**Text block**.
....................

Pecha Kucha presenter Elisa Wike Hurley prowls the woods in search of new choices

Behind the Slides: Finding life after divorce

Fri, 09/20/2013 - 10:00am

    Welcome to our new feature Behind The Slides, where we meet up with an artist who just presented in Pecha Kucha and find out the deeper story beneath the images they chose to portray.

    Elisa Wike Hurley, from Mt. Desert Island, was the last of eight artists to speak at the Sept. 13 Pecha Kucha event held at Bay View Street Cinema in Camden. Like the others, she took the audience through her creative process in a visual storytelling format with a 20-second-per-image, 20-image slideshow. Unlike most artists who have a very specific process to their design, Hurley, instead told a story of the personal journey she’s been on for four years since a painful separation leading to divorce in which she found herself inexplicably alone and lost.

    “I have different photos of wandering in and through the woods, where I found comfort,” she said. “Others in this Pecha Kucha series include photos of a 95-year-old artist named Ruth in a nursing home, whom I found on one of these wanderings,” she said.

    Rather than over-explain it, we will provide a sample of Hurley’s photos in the right column and match them with the actual slide notes (in italics). Beneath the slide notes will be the deeper story.


    The cave

    The quiet darkness of a cave is not where I expected to find myself in the middle of winter on Mount Desert Island. But there I was. Sitting. Old Sorrels soaked, camera in my hand.

    “I had been married for 25 years and over the course of a year or two, my husband couldn’t figure out if he was still interested in being married or not. I had two teenage children and as difficult as that was, I knew it wasn’t right. Regardless, after he left, there was this inevitable, momentous grief process. We’d been through everything together, so I was in shock. I found myself guided to get out of the house, get out of what was familiar and enter the woods. This is a cave near Echo Lake and it was winter. I just started prowling around and would find myself nestling into things, like going into caves or holes or lying down where deer might have lain down. I think the cave was a little for comfort and a lot about facing your fear like walking into a dark place where you don’t know what’s in there or what you’ll encounter, but you go in anyway. I felt, ‘You’re going to be on your own, so face those fears.’”

....................

**Records shown**.
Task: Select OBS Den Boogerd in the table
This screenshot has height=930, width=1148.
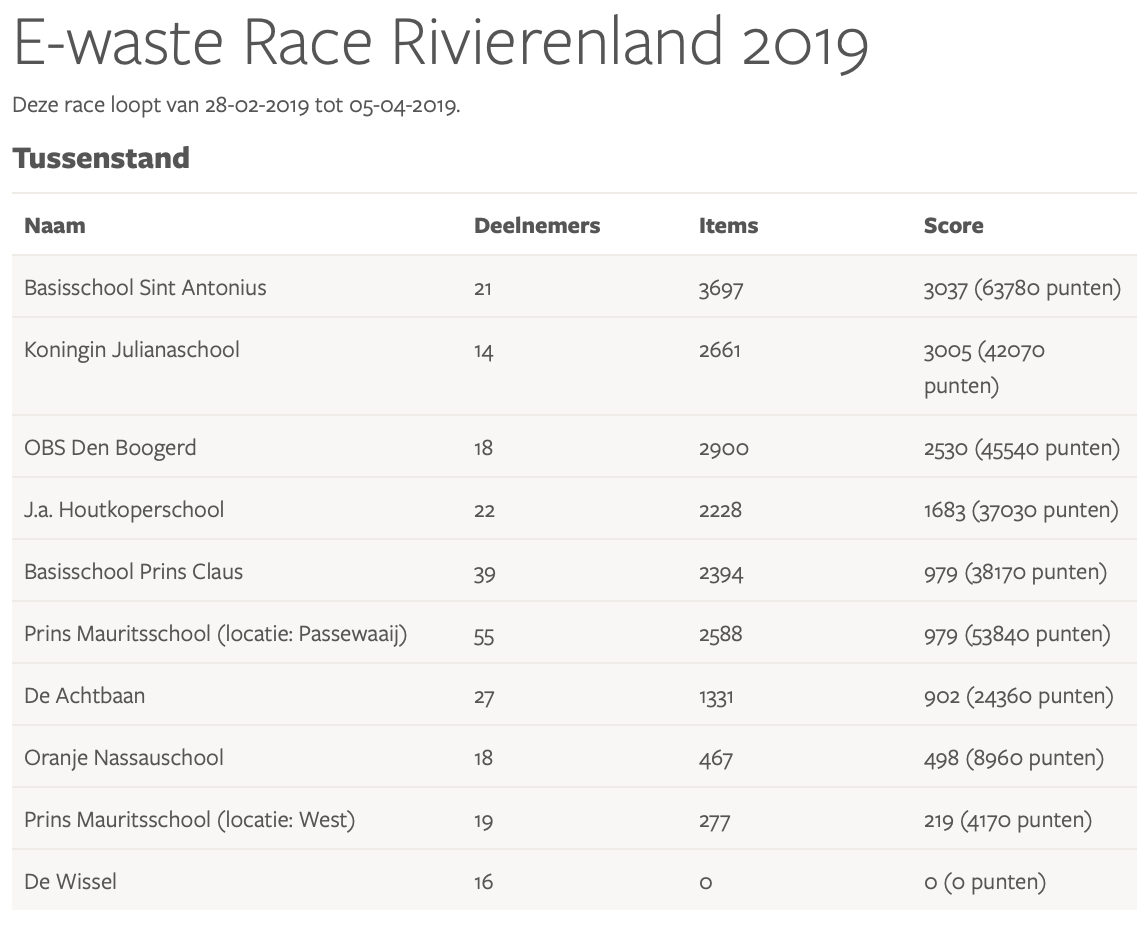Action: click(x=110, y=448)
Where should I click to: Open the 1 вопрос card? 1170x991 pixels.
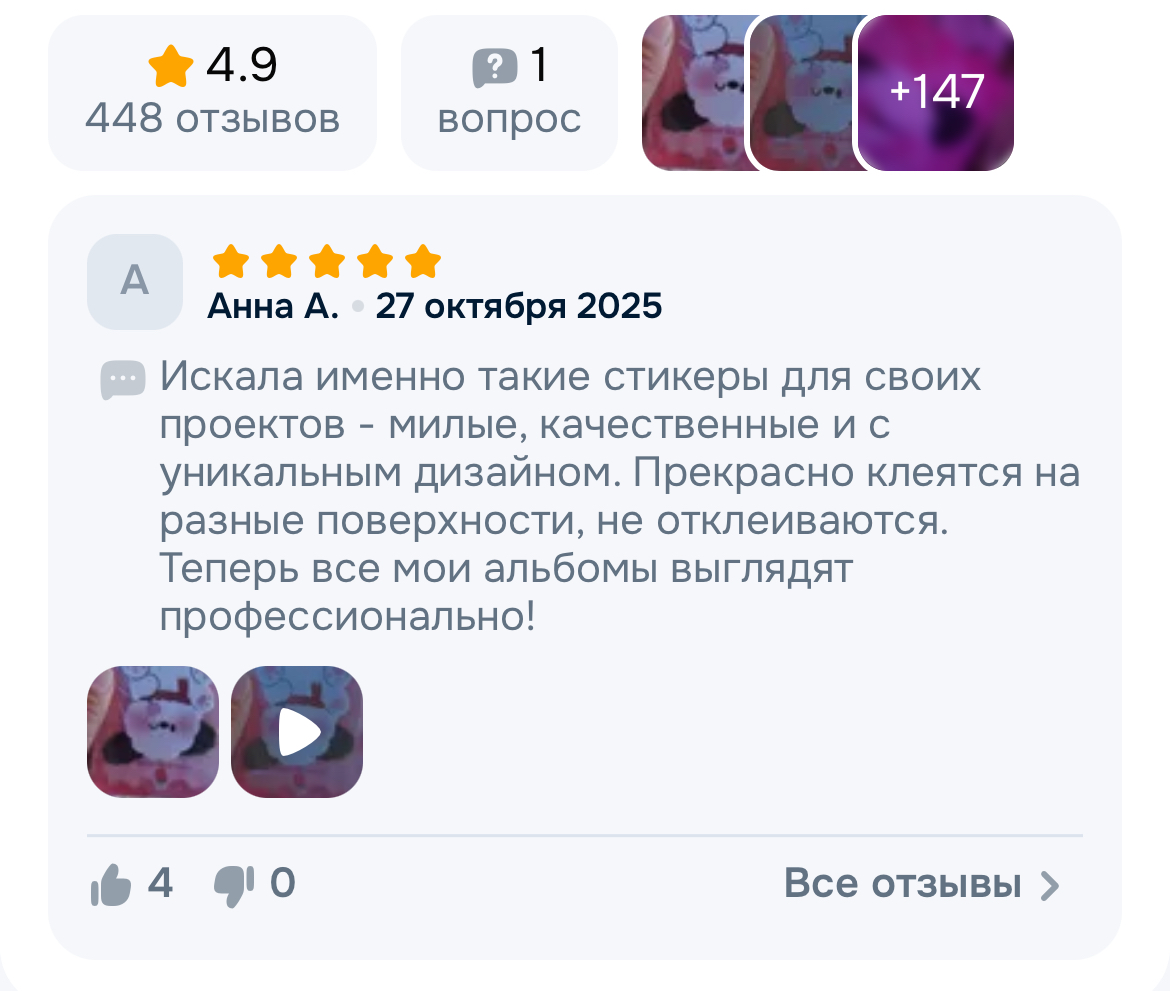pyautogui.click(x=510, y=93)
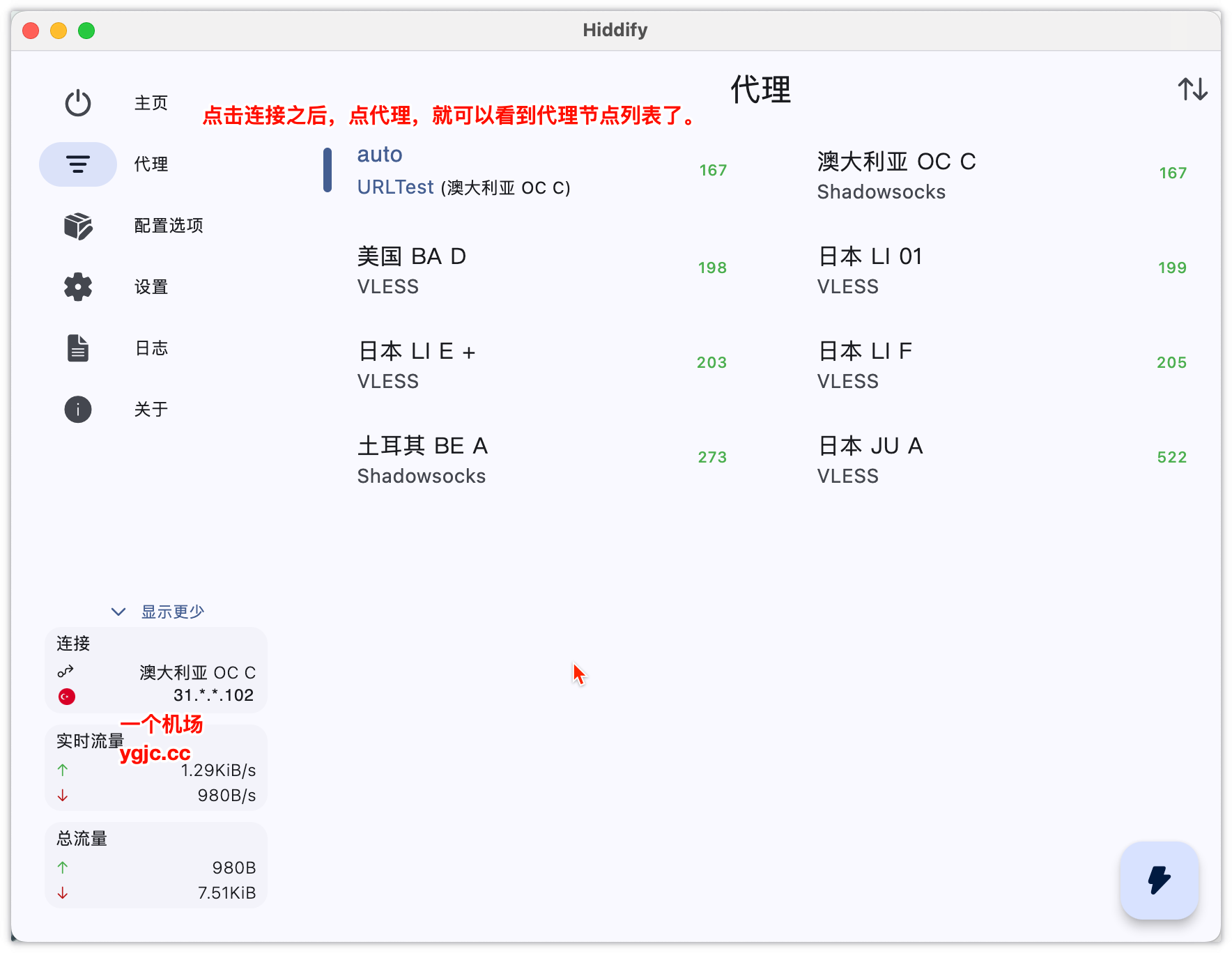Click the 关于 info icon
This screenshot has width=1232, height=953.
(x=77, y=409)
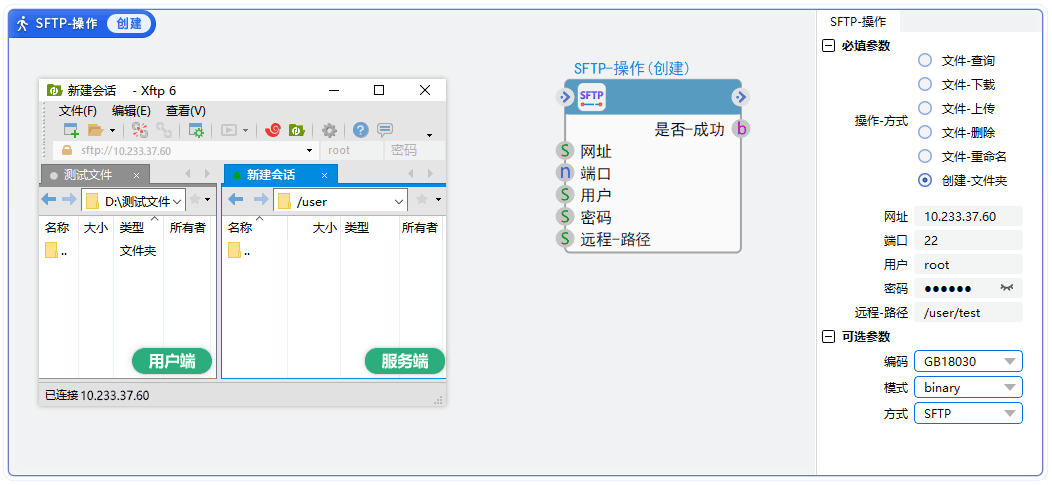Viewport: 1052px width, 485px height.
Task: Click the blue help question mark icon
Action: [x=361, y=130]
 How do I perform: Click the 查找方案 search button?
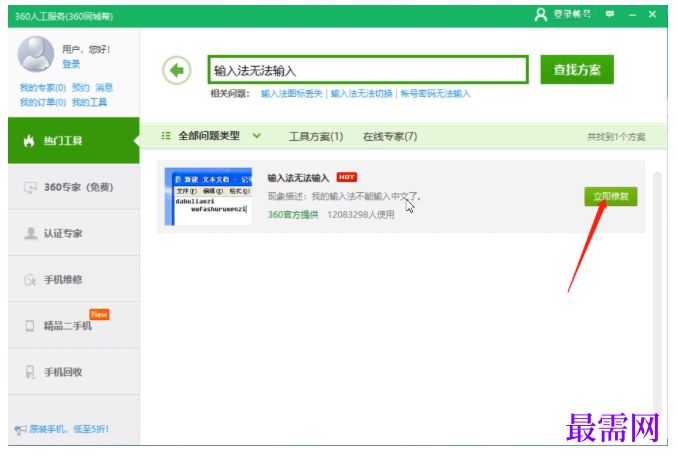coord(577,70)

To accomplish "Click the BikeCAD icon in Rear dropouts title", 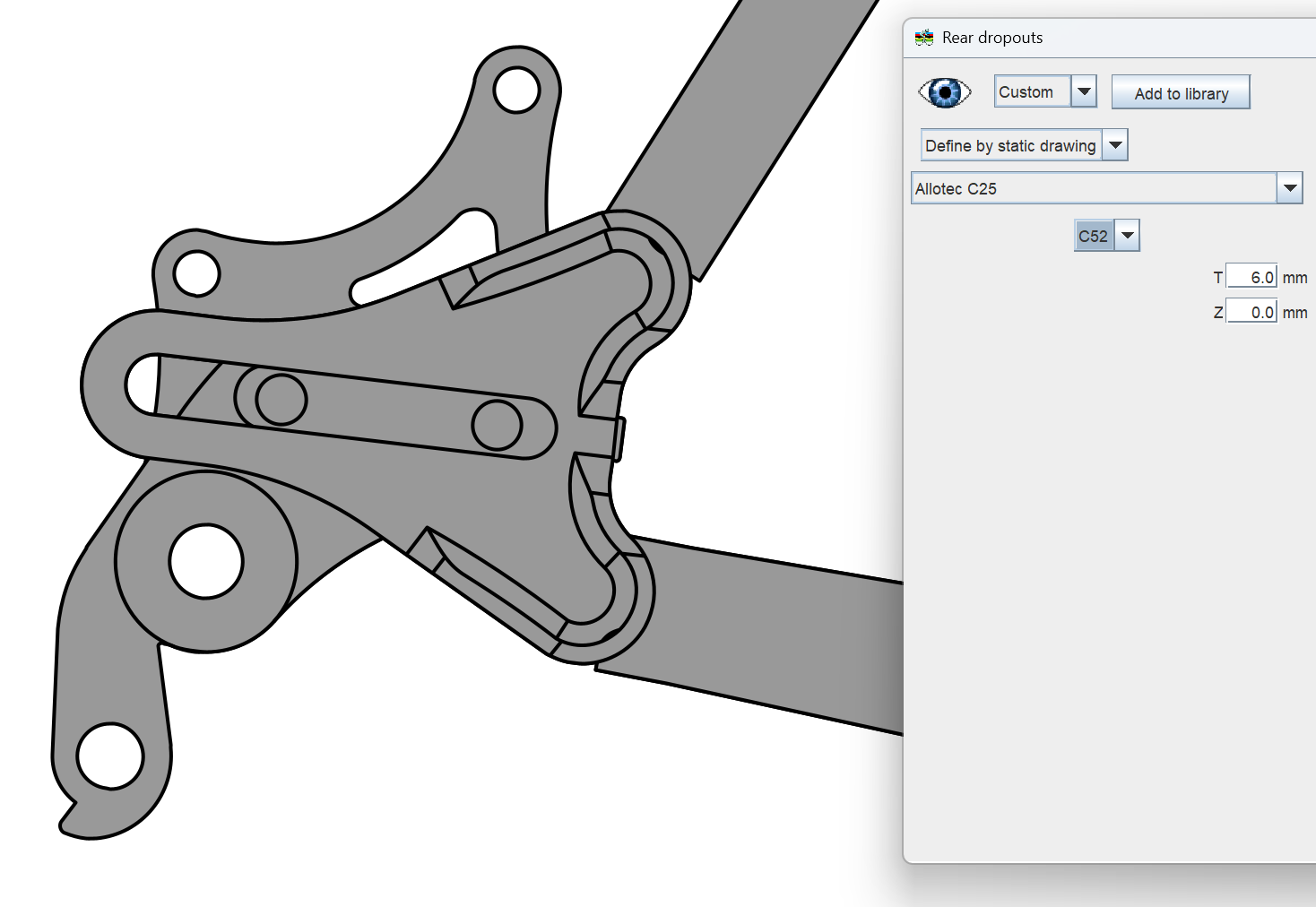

....................

**Tasks for this exercise**.
• A. Reproduce the entries verbatim, everything from the line containing "How do I perform: Click" down to the end of the entries, both ends included. Leave the pictures out of your copy.
• B. Pick up the article about Elisa Wike Hurley's Pecha Kucha photos after its last sentence and keep writing it.

**Results in order**.
• A.
 How do I perform: Click the 查找方案 search button?
coord(577,70)

To accomplish "Click the BikeCAD icon in Rear dropouts title", 

• B.
    Self portrait

    Then again, I didn’t expect my 25-year marriage to end the way it did. The kitchen floor, my dearest friend, bits of sticky rice next to my cheekbone. Please help me. No, I didn’t expect that at all.

    “One of the things I gave myself permission to do is in my bedroom, now that it wasn’t a shared bedroom, I started writing on the wall with chalk, at first, to be practical. Because if I ever had to move, you could easily get rid of chalk. And then, I’d use anything, marker, crayons. It was very freeing to express myself immediately on something. And in this photo, on this day, it was an agonizing day. I wore this magenta beret a lot. If my eyes were looking up, you’d notice how worn they were.”

    The boots

    The whisper — get up. The voice — go outside Elisa. Enter the woods. Prowl, climb, crawl, dig. And so I did for almost two years.

    “You really can’t see from the shot, but my pants are torn and ripped. In Bar Harbor, there’s a very steep, muddy embankment by the water and I just starting climbing it. I kept tumbling back down. Again, it was about facing my fears to get to the top. I remember the whole time I kept saying ‘you could do this’; the tree roots helped me up. When I finally made it, I just collapsed at the top. For some reason, this is when I decided to pull out my camera and take a shot of my boots.”

    Ruth

    At the edge of the Atlantic, where river meets source, I met Ruth. Artist. 95. Tucked like a bird in a nest, tucked in a blue gray chair in a nursing home.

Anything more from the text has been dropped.